Despite having many risk factors for poor outcomes, we did not find increased odds for death in ESRD patients, both in the analysis of the entire cohort and in the propensity matched sample. Published findings from two other retrospective studies report opposite findings, stating that ESRD status is an important risk factor for mortality in COVID-19 patients [11, 12]. Nonetheless, these studies only analyzed one to two months of data and retrieved data from a single site in different places, which were New York or the Alborz province in Iran [11, 12].

Furthermore, hyperlactatemia has traditionally been a marker of poor prognosis in critically ill patients [13]. In our study, ESRD patients had 3.19 higher odds for having elevated lactate levels and 2.12 higher odds for ≥ 7 days of hospital stay. A recent systematic literature review, comprising of 19 studies, found that substantially elevated lactate values were neither consistently present in all COVID-19 patients with poor outcomes, supporting our results [14].

The study has limitations associated with the retrospective study design and relatively smaller number of ESRD patients from a single center. These findings need to be confirmed in a larger multicenter cohort study.

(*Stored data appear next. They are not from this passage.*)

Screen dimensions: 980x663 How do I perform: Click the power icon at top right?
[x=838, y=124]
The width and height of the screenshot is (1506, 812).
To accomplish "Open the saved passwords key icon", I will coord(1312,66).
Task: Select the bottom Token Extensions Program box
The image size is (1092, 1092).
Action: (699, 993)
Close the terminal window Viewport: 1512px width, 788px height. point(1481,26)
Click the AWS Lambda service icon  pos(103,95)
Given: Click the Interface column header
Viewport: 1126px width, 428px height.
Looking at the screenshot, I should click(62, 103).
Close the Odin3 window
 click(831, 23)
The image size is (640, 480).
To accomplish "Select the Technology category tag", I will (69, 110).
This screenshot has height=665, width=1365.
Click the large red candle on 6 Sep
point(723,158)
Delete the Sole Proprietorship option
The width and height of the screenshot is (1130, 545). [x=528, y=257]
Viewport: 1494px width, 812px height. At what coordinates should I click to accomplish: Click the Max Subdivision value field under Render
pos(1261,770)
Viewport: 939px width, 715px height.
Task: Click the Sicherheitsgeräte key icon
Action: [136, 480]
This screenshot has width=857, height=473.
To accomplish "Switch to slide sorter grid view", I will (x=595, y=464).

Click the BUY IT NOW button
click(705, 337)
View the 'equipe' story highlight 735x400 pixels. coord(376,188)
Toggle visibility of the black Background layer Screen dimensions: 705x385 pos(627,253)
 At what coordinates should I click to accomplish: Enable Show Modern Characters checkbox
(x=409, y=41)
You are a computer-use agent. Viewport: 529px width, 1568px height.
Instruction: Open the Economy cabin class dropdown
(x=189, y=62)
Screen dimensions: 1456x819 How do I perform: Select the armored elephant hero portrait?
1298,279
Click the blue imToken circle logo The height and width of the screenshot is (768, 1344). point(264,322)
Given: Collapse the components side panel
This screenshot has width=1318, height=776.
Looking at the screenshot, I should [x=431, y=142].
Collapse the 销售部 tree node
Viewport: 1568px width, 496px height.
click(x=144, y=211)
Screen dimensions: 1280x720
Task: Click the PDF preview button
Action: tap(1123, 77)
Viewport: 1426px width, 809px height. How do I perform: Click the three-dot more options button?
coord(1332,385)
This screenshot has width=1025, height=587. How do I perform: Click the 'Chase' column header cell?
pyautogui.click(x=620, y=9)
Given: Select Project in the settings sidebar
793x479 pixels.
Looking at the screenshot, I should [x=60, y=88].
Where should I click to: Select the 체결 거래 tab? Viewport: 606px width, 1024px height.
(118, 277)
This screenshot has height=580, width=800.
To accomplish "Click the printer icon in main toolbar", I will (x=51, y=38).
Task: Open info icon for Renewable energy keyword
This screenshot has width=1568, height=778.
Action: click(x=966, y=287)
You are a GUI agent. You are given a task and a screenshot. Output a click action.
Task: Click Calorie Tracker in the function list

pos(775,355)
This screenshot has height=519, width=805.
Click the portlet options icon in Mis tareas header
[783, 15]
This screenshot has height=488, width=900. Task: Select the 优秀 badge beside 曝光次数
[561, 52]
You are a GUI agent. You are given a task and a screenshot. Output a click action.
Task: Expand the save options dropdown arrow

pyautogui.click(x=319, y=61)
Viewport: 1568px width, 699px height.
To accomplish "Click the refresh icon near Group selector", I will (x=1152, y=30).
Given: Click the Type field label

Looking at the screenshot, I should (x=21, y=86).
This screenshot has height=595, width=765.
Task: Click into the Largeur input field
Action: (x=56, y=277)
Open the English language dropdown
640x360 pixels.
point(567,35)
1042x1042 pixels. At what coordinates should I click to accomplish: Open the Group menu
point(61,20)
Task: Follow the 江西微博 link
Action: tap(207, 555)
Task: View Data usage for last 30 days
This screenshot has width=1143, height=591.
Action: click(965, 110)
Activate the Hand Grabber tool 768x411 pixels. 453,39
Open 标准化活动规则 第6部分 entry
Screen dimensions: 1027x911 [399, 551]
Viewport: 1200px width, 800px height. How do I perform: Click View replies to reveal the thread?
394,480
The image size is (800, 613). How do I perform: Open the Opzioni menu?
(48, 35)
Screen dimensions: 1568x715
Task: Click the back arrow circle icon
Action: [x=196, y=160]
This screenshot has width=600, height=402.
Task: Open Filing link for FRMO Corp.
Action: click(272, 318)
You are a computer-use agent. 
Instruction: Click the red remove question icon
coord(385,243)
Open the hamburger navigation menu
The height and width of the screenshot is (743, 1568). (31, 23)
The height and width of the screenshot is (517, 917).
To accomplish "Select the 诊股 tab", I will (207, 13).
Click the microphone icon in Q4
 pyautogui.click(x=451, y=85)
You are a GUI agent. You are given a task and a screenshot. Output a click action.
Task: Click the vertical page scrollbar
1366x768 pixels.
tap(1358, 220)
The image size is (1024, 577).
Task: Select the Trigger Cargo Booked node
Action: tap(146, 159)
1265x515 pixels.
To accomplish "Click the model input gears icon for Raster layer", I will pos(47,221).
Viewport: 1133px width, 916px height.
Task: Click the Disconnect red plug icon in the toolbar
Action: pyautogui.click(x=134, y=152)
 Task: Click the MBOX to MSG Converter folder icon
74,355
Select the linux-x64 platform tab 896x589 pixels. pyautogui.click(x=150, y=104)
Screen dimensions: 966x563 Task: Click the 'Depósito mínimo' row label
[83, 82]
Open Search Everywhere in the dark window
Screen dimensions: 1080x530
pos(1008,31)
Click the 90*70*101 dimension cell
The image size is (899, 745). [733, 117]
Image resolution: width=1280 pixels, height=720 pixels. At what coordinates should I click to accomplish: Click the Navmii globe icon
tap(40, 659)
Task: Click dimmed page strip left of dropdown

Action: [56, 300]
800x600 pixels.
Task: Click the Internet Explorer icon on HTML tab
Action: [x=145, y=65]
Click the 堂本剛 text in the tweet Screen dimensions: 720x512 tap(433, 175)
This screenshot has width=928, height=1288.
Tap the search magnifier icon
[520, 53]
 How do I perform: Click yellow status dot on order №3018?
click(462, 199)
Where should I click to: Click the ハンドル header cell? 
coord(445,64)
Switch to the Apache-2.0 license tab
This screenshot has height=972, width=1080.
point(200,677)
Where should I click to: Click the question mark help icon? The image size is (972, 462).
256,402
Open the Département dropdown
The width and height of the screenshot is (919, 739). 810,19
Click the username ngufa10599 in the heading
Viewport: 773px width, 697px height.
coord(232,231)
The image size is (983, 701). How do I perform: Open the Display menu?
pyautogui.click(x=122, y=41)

To conclude, we found that insurance status has a strong independent association with death among individuals with COVID-19. ESRD status was not associated with higher odds for testing positive for COVID-19. Among individuals with COVID-19 positive test result, ESRD patients did not have a higher odd for adverse outcomes compared to matched individuals without ESRD. This may be due to increased patient awareness and proactive strategies implemented by the hospital and dialysis providers during the pandemic.